Vrijdag begon een beetje raar. Die avond ervoor was ik op tijd op bed gegaan, en vlak voor het slapen gaan fluisterde wingman me nog in “Ben je nog niet gebeld? Het sneeuwt.” dus heb ik een heerlijke lange nacht liggen woelen en wachten op het telefoontje. Toen uiteindelijk de wekker ging, keek ik verschrikt de 2 telefoons op het nachtkastje na, maar nee, we hadden die nacht geen wereld hoeven redden. Tussen de laatste sneeuwrestjes door kwam ik naar jou toe. Ja er lag wel sneeuw, maar zodra we er overheen reden, was het weg ook. Misschien was de grond nog niet zo koud, en was het niet nodig geweest. Tot we dichterbij Middenmeer kwamen, en de losse vlokjes langzaamaan veranderden in een sneeuwlaagje van een paar centimeter *smiley met opengesperde ogen* sterker nog, op de A7 was maar 1 baan te zien. De linkerbaan bestond uit 2 zwarte sporen, en de vluchtstrook was helemaal wit van de winterse neerslag. We kwamen meerdere strooiwagens tegen onderweg, ik heb nog een paar keer op m’n telefoon gekeken, maar nee, blijkbaar was het rond Alkmaar niet nodig geweest. Richting Afsluitdijk werd het steeds zwarter, en de berm steeds groener, en behalve een paar strooiauto’s was er in Fryslan niks te merken van het winterse weer. Nog maar een mooi dagje zand toeren dan. En wat ging het mooi. Dit keer was er geen sleepkabel nodig, werden er geen exotische auto’s afgesleept, en konden we een mooi totaal van 17 vrachten op de bon zetten. Hoewel we elk rondje langs de grote Burger Kingconcurrent reden, en het vrijdag traditioneel gezien snackdag is, werd er tijdens de schaft toch besloten om vis te halen. En zo zat ik ’s middags met een buikje vol kibbeling en spaghetti a’la Wingman achter het stuur. Als volleerde zwoegers brachten we die middag ook weer een vracht zand naar Schagen toe, om daarna zoetjes aan het weekend in te glijden.

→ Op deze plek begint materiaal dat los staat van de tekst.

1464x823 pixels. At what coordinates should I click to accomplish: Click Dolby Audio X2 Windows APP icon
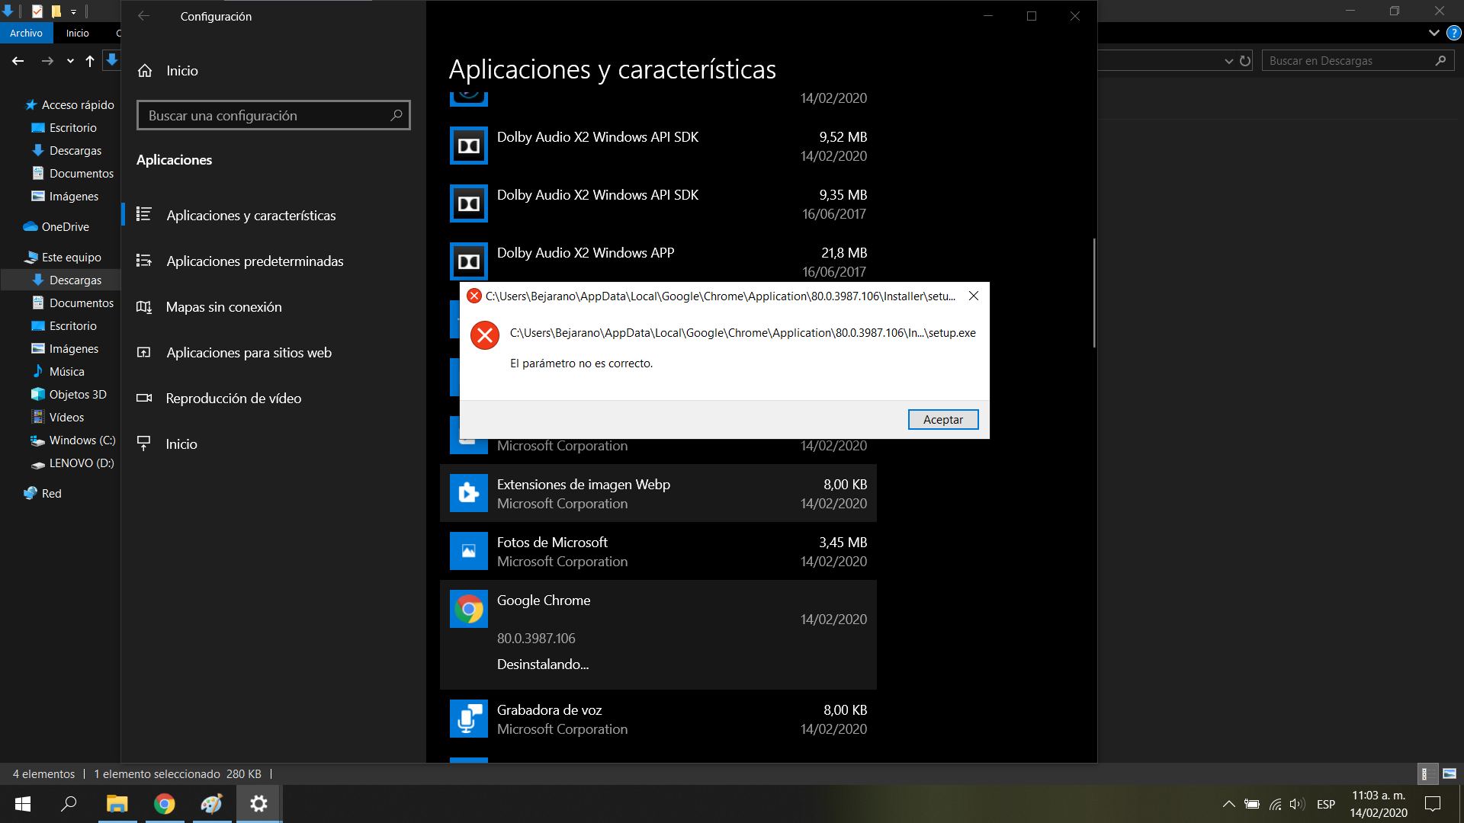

Maar! Even wachten snoes! Toen ik net lekker met Wingman op de bank hing, ging de telefoon. Blijkbaar was er iemand op kantoor wakker geworden, en konden we toch nog een rondje strooien. Ook nu weer moesten we wat improviseren. De ene strooicollega bleek onbereikbaar, bij een ander klapte een olieslang, en dus werd er weer even wat heen en weer geschoven met de routes. Rond middernacht stonden alle strooiers weer op het pad. En met het bericht dat het om een uurtje of 1 nog wel eens zou kunnen gaan sneeuwen, namen we snel de strooier mee naar huis, zodat we nog even een uurtje slaap konden pakken voordat ze weer zouden bellen.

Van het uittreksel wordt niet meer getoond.